(Exercise brief):
The lines to reproduce from the material below are those from the one containing "Task: Turn off the Alias toggle" through the one containing "Click the 'cmd", both included; write them out exactly and add nothing.

(Input material):
== Segment start ==
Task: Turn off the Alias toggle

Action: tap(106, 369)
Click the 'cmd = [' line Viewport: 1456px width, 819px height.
== Segment end ==
== Segment start ==
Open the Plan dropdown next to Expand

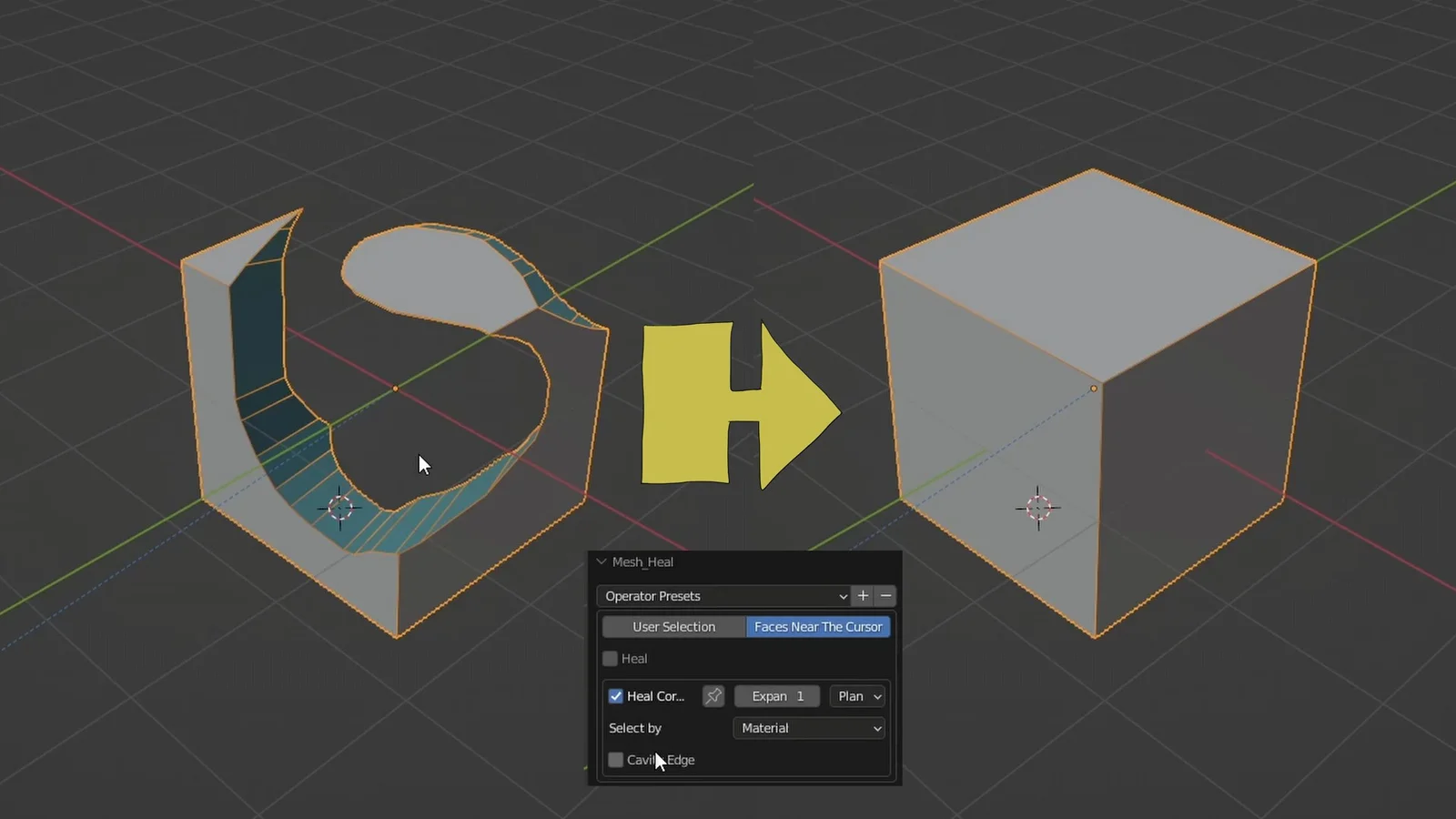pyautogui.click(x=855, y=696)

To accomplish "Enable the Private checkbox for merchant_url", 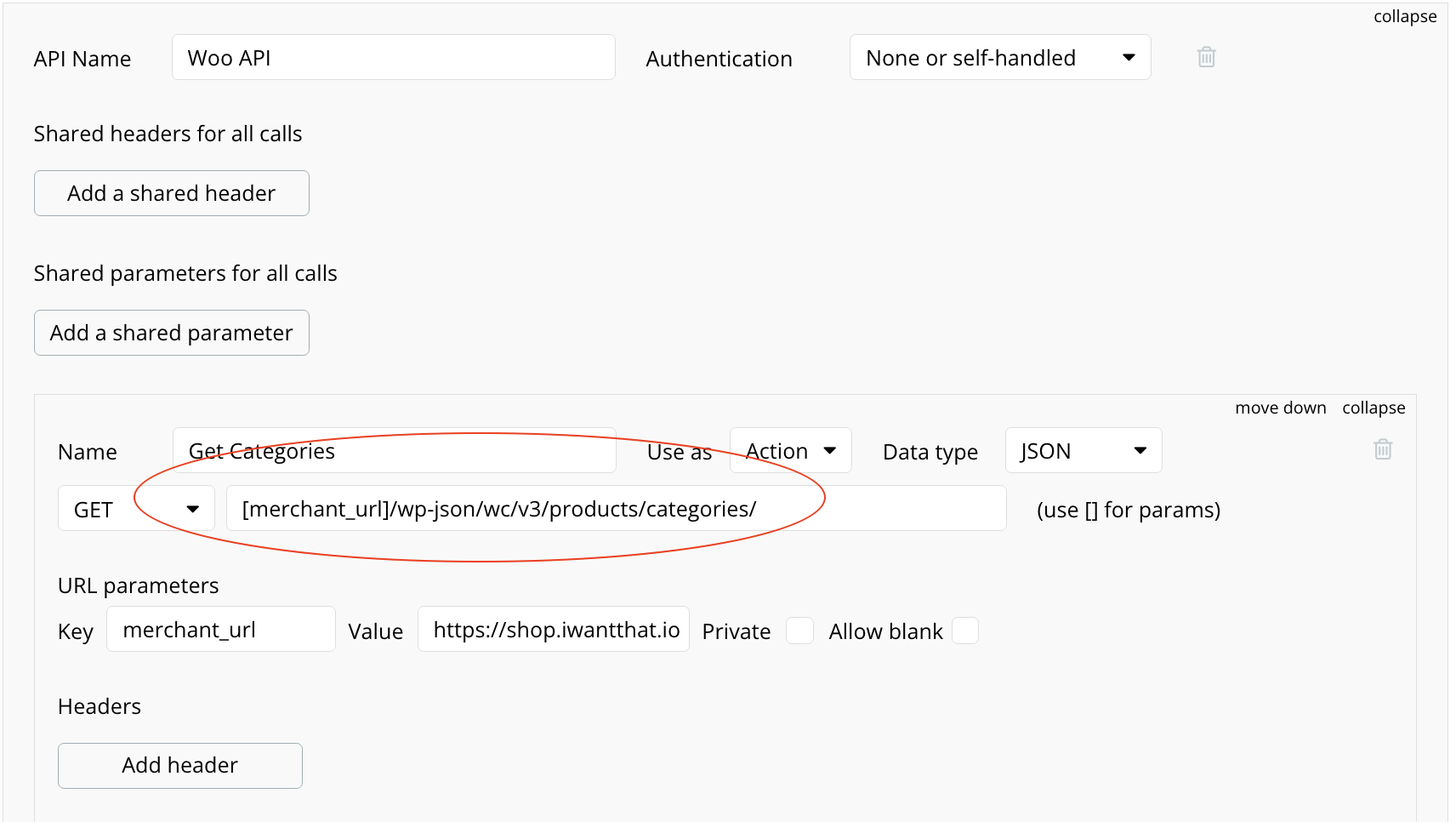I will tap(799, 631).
== Segment end ==
== Segment start ==
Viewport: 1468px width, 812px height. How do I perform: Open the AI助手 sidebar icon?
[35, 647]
== Segment end ==
(Response box):
Task: Turn off the Alias toggle

Action: tap(106, 369)
Click the 'cmd = [' line Viewport: 1456px width, 819px height.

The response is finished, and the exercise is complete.